Australia’s Qantas has rented out its aircraft for sightseeing trips over Antarctica, while Korea’s Asiana Airlines has been flying empty A380 superjumbos to keep its pilots certified.

Thai Airways has set up a cafe to provide the inflight experience and meals — but without flying involved.

Air New Zealand told Eco-Business that the firm had “no need to operate such [no-destination] flights as our domestic network in New Zealand is up and running.”

In response to SIA’s flights to nowhere plan, SG Climate Rally, a Singapore-based environmental campaign group, said that while it sympathised with those who have lost their jobs, it is against the initiative. 

Flights to nowhere “encourage carbon-intensive travel for no good reason and is merely a stop-gap measure that distracts from the policy and value shifts necessary to mitigate the climate crisis”, the group stated today, Monday 14 September.

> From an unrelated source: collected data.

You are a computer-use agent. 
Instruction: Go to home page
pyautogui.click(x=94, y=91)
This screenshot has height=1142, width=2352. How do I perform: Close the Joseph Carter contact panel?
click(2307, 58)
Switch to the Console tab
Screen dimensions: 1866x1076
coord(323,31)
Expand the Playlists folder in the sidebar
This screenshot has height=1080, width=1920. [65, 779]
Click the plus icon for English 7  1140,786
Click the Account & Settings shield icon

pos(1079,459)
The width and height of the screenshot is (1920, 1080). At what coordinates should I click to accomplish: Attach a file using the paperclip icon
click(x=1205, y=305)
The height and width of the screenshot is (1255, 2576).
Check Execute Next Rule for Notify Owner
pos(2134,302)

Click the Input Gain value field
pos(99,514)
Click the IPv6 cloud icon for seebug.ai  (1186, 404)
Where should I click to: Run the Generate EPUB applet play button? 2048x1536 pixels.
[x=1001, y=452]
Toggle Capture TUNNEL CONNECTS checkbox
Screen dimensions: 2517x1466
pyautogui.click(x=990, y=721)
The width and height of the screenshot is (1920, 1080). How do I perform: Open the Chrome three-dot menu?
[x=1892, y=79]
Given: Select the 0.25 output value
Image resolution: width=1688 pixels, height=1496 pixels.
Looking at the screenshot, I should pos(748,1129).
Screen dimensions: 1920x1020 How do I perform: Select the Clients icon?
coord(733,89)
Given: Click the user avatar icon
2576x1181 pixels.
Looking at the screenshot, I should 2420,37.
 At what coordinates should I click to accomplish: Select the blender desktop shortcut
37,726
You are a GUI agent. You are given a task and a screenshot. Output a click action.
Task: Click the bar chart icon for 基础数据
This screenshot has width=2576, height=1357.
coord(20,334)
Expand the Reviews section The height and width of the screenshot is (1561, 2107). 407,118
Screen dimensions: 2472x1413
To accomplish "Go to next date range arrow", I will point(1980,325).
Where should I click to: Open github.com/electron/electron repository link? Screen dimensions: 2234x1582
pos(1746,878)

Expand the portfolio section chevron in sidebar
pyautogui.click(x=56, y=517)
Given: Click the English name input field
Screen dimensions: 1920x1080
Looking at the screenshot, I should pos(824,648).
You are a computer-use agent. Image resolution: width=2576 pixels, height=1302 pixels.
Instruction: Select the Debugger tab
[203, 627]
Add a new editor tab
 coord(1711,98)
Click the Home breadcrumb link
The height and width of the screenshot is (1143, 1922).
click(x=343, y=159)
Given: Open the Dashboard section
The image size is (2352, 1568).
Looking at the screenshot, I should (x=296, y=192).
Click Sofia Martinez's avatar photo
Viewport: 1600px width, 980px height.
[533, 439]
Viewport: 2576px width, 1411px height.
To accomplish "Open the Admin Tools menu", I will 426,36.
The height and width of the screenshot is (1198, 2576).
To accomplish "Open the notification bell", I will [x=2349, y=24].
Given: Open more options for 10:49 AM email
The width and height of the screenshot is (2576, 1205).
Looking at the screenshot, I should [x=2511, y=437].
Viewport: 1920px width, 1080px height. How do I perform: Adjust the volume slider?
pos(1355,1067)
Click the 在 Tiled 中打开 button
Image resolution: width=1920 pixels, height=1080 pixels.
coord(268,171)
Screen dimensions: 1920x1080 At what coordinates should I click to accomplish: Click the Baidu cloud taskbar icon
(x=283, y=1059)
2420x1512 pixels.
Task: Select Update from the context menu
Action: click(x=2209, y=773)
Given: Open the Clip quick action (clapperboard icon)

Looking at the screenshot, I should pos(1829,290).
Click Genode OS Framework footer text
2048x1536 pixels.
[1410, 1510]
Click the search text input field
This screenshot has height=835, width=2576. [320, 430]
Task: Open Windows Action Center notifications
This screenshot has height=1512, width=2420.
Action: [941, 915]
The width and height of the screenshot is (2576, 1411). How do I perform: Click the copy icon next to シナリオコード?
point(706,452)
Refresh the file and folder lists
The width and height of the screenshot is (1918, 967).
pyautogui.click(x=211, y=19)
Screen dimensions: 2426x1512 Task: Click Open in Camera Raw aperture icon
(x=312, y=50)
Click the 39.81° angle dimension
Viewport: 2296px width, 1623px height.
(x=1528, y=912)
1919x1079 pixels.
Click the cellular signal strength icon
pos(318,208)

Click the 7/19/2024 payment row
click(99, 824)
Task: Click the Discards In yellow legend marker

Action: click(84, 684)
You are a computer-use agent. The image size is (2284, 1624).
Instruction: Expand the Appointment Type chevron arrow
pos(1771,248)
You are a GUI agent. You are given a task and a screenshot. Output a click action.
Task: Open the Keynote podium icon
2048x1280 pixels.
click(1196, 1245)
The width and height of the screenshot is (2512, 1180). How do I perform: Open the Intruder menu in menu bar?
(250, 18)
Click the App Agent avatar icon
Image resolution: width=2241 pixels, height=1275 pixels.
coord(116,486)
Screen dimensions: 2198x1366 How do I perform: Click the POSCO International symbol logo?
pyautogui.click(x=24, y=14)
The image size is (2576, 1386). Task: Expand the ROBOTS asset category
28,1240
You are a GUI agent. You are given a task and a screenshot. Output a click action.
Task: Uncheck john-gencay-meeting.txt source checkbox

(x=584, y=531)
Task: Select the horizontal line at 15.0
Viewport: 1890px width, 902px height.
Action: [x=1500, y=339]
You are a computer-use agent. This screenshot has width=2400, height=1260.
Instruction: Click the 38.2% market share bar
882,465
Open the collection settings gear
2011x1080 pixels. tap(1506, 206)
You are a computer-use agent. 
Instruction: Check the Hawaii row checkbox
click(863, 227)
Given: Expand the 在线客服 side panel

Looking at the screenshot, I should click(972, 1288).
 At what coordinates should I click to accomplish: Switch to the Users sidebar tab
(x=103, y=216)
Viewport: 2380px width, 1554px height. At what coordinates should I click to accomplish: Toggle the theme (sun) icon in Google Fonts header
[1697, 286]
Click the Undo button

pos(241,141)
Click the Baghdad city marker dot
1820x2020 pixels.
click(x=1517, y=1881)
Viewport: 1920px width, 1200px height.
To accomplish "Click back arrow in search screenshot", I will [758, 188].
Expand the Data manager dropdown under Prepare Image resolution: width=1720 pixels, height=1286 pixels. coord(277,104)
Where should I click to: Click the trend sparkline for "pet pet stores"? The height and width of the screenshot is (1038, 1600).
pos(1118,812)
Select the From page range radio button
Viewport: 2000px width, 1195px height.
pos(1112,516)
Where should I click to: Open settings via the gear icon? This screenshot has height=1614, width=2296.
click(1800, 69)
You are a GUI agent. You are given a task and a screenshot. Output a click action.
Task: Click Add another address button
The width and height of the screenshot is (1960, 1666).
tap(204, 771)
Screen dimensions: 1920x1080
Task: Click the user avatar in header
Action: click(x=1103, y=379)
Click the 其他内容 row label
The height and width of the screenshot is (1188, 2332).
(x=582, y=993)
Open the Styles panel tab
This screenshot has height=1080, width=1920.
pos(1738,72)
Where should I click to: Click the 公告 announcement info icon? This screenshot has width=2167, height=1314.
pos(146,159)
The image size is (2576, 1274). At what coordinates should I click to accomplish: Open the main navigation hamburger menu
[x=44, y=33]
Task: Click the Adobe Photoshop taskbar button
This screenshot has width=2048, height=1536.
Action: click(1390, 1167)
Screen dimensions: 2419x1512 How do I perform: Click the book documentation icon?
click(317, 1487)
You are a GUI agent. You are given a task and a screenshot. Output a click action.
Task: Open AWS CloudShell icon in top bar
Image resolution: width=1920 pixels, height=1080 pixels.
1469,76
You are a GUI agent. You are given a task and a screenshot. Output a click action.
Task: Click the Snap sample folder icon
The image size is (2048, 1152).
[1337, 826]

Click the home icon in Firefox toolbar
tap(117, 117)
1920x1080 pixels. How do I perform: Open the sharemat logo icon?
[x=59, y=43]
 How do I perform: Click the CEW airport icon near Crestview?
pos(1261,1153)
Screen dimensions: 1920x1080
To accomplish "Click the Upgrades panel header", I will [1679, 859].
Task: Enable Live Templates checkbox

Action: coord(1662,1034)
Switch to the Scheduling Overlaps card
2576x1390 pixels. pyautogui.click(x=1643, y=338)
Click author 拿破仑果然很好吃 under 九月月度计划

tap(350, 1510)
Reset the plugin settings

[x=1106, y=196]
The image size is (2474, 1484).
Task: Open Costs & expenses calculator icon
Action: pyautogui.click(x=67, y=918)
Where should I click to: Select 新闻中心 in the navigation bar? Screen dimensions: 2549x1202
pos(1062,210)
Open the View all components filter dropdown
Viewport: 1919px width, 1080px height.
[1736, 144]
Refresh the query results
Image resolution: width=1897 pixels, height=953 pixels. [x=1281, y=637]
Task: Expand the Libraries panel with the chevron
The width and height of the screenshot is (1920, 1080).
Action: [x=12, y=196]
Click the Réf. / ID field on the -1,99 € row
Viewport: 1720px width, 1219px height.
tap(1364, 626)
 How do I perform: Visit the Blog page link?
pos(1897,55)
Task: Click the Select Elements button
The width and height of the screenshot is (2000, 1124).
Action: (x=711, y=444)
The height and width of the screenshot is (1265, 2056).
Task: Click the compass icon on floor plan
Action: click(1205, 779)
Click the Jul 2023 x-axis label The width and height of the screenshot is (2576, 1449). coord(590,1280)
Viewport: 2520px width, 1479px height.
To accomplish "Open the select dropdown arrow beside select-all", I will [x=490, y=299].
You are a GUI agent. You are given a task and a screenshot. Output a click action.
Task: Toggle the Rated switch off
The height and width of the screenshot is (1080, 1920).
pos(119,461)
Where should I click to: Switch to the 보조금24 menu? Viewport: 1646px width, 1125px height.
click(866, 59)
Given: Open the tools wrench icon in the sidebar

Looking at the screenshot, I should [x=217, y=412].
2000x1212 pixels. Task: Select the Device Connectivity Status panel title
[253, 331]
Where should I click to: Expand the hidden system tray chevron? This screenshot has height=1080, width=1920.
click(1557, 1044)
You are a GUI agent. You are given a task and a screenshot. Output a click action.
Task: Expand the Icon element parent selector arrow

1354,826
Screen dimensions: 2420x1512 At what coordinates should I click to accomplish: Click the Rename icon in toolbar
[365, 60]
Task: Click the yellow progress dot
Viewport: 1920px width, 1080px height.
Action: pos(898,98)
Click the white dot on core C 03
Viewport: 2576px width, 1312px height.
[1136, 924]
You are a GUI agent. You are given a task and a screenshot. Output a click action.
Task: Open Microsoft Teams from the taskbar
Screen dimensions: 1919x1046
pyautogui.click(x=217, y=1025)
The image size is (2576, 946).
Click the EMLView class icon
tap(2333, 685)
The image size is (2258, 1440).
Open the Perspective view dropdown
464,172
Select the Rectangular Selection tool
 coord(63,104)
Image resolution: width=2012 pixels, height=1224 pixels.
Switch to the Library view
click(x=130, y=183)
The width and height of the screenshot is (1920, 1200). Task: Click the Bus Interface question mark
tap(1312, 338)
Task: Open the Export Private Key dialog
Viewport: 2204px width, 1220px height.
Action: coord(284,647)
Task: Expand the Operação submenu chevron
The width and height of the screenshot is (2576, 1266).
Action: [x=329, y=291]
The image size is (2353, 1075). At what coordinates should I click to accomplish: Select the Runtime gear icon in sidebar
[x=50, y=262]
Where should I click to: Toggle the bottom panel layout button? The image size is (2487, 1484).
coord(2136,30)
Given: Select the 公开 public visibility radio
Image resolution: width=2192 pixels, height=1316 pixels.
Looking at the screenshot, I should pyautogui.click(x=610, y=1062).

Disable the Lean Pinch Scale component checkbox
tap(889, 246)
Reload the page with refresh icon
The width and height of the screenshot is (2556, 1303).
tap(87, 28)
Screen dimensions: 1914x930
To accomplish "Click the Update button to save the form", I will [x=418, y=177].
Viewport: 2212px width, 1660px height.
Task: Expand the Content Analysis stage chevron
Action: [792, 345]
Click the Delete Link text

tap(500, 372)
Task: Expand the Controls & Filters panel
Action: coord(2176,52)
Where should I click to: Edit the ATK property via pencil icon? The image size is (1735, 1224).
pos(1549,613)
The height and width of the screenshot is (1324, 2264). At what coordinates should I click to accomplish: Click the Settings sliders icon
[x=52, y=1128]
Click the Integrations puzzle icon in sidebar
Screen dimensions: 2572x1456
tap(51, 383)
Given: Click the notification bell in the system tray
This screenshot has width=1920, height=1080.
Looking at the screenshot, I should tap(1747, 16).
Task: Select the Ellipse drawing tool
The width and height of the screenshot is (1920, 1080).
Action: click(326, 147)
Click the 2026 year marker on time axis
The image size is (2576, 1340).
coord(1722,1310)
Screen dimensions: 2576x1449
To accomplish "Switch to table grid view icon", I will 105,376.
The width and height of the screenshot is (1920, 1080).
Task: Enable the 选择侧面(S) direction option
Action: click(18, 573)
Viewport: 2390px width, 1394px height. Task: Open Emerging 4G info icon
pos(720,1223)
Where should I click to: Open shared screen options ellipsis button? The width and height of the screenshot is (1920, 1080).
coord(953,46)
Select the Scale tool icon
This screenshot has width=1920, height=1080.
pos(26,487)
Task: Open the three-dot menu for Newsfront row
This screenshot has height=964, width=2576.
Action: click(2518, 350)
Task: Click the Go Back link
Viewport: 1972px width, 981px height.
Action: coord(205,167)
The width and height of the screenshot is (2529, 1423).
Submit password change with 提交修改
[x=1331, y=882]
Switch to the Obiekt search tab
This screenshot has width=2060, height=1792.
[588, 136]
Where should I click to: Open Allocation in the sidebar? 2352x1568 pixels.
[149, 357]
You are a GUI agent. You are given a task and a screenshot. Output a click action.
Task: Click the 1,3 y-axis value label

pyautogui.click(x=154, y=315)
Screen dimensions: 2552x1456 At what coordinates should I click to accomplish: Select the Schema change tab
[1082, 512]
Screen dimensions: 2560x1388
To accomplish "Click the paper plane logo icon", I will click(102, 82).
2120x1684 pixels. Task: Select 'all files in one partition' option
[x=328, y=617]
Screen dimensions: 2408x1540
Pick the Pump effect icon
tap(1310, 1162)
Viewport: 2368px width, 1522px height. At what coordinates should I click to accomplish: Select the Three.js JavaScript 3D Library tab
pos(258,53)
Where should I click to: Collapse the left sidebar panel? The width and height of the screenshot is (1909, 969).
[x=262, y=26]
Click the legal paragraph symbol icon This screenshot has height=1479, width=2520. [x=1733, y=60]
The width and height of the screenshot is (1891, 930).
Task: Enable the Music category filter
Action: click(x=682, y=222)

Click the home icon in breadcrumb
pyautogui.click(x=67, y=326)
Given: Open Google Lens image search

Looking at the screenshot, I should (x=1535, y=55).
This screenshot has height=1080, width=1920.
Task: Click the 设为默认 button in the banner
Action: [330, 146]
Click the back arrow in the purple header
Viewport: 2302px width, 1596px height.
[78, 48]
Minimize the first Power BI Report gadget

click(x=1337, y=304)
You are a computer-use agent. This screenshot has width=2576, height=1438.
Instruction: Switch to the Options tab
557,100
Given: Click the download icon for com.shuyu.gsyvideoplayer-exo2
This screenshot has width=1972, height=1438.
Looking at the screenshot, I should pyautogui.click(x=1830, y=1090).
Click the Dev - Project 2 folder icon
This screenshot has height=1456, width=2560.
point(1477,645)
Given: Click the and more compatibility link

“This initiative is symptomatic of a culture that makes consumers responsible for deep-rooted, structural problems. In reality, the onus should be on SIA executives and policymakers to pivot towards more sustainable and equitable alternatives for its customers and staff,” it said.

SG Climate Rally said that the rapid decline of the airline industry “should beckon us to question whether carbon-intensive travel is a sustainable source of revenue for our country.”

In response to queries, an SIA spokesperson said: “Singapore Airlines is considering several initiatives that would allow us to continue engaging both our customers and members of the public. Currently, none of these plans have been firmed up. We will make an announcement at the appropriate time if we go ahead with these initiatives.”